■ Texto selecionado ■
....

O dever imposto no nº2, do artigo 608º diz respeito ao conhecimento, na sentença, de todas as questões de fundo ou de mérito que a apreciação do pedido e da causa de pedir apresentadas pelo autor (ou, eventualmente, pelo réu reconvinte) suscitam. Só estas questões é que são essenciais à solução do pleito e já não os argumentos, razões, juízos de valor ou interpretação e aplicação da lei aos factos. Para que este dever seja cumprido, é preciso que haja identidade entre a causa petendi e a causa judicandi, entre a questão posta pelas partes e identificada pelos sujeitos, pedido e causa de pedir e a questão resolvida pelo juiz[18].
“Resolver todas as questões que as partes tenham submetido à sua apreciação” não significa considerar todos os argumentos que, segundo as várias vias, à partida plausíveis, de solução do pleito, as partes tenham deduzido ou o próprio juiz possa inicialmente ter admitido: por um lado, através da prova, foi feita a triagem entre as soluções que deixaram de poder ser consideradas e aquelas a que a discussão jurídica ficou reduzida; por outro, o juiz não está sujeito às alegações das partes quanto à indagação, interpretação e aplicação das normas jurídicas (art. 5-3) e, uma vez motivadamente tomada determinada orientação, as restantes que as partes hajam defendido, nomeadamente nas suas alegações de direito, não têm de ser separadamente analisadas (Alberto dos Réis. CPC anotado cit., V. p. 143)”[19], até porque a sentença não é uma “obra doutrinária: o juiz tem de resolver um litígio concreto e não deve perder de vista que o deve fazer com economia processual”[20].

....

(Registos guardados)
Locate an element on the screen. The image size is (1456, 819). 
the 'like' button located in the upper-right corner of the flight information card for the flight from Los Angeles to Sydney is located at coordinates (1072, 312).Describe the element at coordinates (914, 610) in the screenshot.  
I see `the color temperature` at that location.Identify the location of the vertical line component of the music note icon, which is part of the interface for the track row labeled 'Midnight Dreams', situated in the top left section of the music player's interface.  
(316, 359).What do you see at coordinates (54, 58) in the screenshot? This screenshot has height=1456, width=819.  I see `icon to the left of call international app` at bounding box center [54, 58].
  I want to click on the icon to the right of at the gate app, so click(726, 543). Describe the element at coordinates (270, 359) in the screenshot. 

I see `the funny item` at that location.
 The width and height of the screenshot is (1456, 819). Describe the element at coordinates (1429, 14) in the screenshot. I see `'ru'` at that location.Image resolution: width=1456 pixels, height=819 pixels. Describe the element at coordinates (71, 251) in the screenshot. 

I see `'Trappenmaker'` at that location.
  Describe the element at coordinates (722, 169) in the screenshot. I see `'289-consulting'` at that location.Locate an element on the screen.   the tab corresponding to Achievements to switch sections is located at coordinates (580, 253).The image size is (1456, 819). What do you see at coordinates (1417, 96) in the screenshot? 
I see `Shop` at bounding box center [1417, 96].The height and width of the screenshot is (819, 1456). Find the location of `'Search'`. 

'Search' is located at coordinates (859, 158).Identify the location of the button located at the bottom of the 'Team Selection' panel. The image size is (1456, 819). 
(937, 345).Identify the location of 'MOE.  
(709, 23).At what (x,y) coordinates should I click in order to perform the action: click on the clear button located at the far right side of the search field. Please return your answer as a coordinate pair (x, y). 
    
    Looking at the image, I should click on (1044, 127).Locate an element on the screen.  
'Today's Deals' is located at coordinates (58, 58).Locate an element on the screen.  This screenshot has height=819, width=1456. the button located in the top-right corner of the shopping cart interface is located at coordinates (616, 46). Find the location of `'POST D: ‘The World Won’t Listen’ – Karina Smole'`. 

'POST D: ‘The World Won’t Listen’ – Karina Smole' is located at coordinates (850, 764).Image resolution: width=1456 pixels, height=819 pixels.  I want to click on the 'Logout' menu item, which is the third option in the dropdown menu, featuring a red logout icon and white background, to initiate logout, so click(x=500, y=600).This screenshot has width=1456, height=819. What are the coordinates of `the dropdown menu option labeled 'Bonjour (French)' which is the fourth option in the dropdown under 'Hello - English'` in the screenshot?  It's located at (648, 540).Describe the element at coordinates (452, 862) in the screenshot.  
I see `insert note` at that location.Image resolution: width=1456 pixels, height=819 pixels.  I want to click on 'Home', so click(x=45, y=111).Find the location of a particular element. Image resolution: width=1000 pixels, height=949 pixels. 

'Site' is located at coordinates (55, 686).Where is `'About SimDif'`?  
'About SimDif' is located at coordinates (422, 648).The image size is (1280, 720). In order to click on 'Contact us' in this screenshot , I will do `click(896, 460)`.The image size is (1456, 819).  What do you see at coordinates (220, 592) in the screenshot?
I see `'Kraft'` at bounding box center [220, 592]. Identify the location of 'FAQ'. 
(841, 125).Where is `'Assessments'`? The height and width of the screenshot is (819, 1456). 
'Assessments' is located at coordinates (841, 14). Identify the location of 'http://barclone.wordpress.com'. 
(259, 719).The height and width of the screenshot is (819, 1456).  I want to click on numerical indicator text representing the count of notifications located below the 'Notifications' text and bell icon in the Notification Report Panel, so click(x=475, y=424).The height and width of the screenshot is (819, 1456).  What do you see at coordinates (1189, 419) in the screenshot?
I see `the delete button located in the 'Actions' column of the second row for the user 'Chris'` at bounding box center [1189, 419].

....

■ Tarefa a realizar ■
Transcreva, do texto sobre as questões a resolver na sentença, o trecho que começa em "O dever imposto" e termina em "resolvida pelo juiz[18].". Recorra exclusivamente ao texto.

■ Resposta ■
O dever imposto no nº2, do artigo 608º diz respeito ao conhecimento, na sentença, de todas as questões de fundo ou de mérito que a apreciação do pedido e da causa de pedir apresentadas pelo autor (ou, eventualmente, pelo réu reconvinte) suscitam. Só estas questões é que são essenciais à solução do pleito e já não os argumentos, razões, juízos de valor ou interpretação e aplicação da lei aos factos. Para que este dever seja cumprido, é preciso que haja identidade entre a causa petendi e a causa judicandi, entre a questão posta pelas partes e identificada pelos sujeitos, pedido e causa de pedir e a questão resolvida pelo juiz[18].